On ons, 2003-06-18 at 15:42, YOSHIFUJI Hideaki / åèèæ wrote:
> In article <1055793048.24660.160.camel@xxxxxxxxxxxxxxxxxxxxxxx> (at 16 Jun
> 2003 21:50:48 +0200), Andre Tomt <andre@xxxxxxxxxxx> says:
>
> > I mailed you guys a little while ago on the "unable to use
> > SOMENETWORK::0000 as a nexthop gateway" bug in 2.4.21-pre/rc a while
> > ago. It is still present in 2.4.21, rendering the "first" /128 of a
> > arbitrary prefixlen unusable - :0000. This is especially bad with /127
> > tunnels, rendering :0000 and :0001 unusable). But! There is one more
> :
>
> This is NOT the bug but by the spec.
> prefix:: is an anycast address, not a unicast;
> you cannot use it like an unicast address.
Ok, that probably is correct. It works in 2.4.20, that does not mean
it's correct behavior though ;-)
> Well...
>
> Do you really need to assign global address on the point-to-point device?
Yes.
> If yes, you should not use /127 prefix; please use /64 instead.

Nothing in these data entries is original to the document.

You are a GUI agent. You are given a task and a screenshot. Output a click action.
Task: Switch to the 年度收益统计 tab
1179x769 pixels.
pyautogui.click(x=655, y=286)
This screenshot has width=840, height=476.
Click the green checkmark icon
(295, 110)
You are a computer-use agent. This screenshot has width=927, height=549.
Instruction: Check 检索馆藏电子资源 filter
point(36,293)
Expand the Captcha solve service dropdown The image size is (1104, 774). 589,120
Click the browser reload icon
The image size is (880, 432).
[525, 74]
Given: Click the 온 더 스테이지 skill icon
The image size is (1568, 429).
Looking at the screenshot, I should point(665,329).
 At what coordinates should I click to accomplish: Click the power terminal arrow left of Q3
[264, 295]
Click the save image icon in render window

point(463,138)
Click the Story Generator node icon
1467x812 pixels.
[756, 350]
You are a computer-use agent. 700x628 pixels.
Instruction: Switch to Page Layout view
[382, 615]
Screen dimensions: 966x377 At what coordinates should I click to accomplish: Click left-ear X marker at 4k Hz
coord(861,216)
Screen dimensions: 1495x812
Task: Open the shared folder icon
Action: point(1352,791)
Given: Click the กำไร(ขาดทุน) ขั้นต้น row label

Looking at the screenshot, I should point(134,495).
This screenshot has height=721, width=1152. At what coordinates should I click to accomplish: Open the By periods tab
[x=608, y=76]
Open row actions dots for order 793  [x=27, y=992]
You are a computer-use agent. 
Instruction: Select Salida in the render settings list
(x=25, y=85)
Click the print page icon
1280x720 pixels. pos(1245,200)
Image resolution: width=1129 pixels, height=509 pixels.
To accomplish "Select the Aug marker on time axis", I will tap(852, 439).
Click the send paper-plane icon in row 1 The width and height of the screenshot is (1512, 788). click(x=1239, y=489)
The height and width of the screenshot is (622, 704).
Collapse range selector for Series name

No one in their right mind assigns /64's for a linknetwork with two
peers. It's a pointopoint-link. All people I know use either /128
pointopoint or pointomultipoint semantics (BSD, KAME), or /127's as
Linux refuses to use the traditional pointopoint or peer parameter in
ifconfig and iproute for ipv6.
The /127 matches both 2a and 2b, why does it end up at localhost?